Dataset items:

* Begin *

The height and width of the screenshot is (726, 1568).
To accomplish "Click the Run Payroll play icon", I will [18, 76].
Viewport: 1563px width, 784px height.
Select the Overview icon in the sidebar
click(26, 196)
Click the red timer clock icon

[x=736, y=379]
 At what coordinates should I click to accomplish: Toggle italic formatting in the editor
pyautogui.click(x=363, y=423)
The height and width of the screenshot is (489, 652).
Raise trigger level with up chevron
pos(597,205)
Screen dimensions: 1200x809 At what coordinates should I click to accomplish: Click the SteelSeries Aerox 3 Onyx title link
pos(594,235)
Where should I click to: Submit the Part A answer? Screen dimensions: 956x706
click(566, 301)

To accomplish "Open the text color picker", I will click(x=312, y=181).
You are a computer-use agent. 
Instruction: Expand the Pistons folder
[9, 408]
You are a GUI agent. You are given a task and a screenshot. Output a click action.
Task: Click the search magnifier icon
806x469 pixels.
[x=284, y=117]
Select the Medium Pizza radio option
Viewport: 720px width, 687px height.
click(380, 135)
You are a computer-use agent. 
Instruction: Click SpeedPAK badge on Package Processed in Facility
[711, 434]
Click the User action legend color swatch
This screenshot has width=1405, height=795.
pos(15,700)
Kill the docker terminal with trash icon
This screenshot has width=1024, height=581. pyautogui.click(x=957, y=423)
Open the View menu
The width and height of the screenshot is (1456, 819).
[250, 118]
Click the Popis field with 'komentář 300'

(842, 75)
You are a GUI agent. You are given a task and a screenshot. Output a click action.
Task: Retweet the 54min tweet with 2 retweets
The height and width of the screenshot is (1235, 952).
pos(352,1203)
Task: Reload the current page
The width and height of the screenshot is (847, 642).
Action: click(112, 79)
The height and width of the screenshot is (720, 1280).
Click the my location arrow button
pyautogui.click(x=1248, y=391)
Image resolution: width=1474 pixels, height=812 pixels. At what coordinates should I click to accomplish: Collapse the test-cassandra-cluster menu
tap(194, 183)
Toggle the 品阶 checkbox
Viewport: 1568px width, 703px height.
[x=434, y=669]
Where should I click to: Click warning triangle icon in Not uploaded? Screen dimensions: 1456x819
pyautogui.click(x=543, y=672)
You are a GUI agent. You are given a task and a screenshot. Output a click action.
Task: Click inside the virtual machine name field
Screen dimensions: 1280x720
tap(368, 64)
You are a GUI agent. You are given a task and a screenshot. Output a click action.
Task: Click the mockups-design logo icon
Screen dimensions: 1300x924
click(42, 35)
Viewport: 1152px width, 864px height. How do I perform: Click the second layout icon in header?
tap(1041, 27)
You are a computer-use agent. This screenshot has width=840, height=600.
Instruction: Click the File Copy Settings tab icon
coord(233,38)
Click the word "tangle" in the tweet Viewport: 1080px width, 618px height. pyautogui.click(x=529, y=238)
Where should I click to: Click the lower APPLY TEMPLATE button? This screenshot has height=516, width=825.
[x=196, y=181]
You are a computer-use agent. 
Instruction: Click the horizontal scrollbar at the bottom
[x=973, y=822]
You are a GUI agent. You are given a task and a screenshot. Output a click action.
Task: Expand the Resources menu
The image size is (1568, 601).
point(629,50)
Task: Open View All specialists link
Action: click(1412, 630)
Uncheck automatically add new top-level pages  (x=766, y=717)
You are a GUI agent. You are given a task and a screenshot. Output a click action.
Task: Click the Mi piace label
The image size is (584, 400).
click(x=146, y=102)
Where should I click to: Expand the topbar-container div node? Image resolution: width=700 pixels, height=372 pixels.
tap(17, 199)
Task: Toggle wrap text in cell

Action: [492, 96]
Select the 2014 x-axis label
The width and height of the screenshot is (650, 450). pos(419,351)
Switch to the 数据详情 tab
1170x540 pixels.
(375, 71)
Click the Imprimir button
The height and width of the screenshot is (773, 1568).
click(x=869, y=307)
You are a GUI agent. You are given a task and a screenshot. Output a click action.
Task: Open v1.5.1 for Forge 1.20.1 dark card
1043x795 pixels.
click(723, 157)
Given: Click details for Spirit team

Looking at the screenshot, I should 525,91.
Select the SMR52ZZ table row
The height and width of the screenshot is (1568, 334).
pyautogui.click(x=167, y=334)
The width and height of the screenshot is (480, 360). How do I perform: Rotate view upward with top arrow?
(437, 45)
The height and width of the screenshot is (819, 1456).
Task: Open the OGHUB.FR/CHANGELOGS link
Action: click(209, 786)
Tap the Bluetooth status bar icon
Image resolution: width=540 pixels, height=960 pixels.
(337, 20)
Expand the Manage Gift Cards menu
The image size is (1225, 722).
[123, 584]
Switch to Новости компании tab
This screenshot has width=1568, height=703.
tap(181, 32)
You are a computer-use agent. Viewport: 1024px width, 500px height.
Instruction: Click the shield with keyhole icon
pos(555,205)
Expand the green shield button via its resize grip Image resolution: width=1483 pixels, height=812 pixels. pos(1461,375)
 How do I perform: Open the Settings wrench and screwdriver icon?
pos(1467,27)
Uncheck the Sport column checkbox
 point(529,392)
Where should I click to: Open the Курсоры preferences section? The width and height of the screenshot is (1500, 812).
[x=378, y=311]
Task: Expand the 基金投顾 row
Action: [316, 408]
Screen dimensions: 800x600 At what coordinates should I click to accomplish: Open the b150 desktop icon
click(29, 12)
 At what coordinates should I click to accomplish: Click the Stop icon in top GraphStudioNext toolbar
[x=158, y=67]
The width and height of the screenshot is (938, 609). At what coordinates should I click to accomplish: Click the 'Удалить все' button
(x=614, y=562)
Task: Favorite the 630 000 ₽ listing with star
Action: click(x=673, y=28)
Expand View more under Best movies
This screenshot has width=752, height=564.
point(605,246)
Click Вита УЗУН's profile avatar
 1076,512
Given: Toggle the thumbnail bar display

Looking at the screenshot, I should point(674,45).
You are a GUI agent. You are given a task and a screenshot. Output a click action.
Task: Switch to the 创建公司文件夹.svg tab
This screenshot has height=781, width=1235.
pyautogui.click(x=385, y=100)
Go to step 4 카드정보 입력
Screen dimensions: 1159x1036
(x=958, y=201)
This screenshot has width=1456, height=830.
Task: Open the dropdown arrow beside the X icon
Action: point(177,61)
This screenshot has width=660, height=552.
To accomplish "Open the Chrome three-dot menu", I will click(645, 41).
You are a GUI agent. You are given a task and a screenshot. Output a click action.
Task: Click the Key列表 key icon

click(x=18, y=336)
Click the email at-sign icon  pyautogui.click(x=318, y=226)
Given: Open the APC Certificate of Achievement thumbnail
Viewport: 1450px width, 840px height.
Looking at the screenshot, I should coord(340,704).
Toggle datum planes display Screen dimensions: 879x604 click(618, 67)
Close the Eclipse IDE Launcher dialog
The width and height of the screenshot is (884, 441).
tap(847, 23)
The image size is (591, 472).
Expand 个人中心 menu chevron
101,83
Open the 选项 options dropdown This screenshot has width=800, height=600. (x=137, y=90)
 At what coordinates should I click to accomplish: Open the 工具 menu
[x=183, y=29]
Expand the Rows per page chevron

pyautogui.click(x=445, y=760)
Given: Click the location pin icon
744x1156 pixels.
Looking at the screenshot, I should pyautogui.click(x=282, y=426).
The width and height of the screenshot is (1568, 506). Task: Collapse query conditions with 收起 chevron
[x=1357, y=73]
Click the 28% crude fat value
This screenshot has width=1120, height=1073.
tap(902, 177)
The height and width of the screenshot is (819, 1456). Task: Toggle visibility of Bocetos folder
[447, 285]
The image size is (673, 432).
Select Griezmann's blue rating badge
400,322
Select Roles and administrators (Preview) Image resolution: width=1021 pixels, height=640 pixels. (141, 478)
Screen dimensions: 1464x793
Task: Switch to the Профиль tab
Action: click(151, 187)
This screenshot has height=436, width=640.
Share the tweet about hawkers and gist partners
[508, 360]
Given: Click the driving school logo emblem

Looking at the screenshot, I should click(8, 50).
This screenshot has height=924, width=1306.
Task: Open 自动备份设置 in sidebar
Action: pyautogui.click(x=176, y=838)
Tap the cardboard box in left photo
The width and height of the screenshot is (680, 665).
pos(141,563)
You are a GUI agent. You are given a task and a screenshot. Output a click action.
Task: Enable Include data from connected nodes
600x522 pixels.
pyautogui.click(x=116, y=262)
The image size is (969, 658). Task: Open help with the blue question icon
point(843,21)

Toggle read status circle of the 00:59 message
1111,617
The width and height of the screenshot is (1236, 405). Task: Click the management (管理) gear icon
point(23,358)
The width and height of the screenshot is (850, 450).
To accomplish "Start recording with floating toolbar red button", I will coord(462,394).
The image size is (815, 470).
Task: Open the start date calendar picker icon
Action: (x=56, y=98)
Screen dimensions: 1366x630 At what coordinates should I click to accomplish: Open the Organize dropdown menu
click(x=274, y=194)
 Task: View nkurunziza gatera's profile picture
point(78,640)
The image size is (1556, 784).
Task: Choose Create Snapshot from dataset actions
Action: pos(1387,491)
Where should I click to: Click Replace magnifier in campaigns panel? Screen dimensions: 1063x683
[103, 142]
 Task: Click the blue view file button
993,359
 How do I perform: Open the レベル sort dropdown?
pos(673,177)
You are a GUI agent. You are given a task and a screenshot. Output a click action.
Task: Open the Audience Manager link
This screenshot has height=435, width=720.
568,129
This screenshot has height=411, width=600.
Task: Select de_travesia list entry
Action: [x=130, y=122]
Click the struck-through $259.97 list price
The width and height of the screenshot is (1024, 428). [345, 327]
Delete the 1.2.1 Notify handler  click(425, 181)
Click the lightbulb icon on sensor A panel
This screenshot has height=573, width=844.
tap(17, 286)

* End *

**AIM OF THE TASK:** Output the lines from the one holding "Delete the 1.2.1" through the end of the dataset items, inclusive, as a two-column CSV with headers command and click, one row per text-and-answer pair. Put each value in a quoted field and replace line breaks with spaces.

**FINISHED TASK:**
command,click
"Delete the 1.2.1 Notify handler","click(425, 181)"
"Click the lightbulb icon on sensor A panel This screenshot has height=573, width=844.","tap(17, 286)"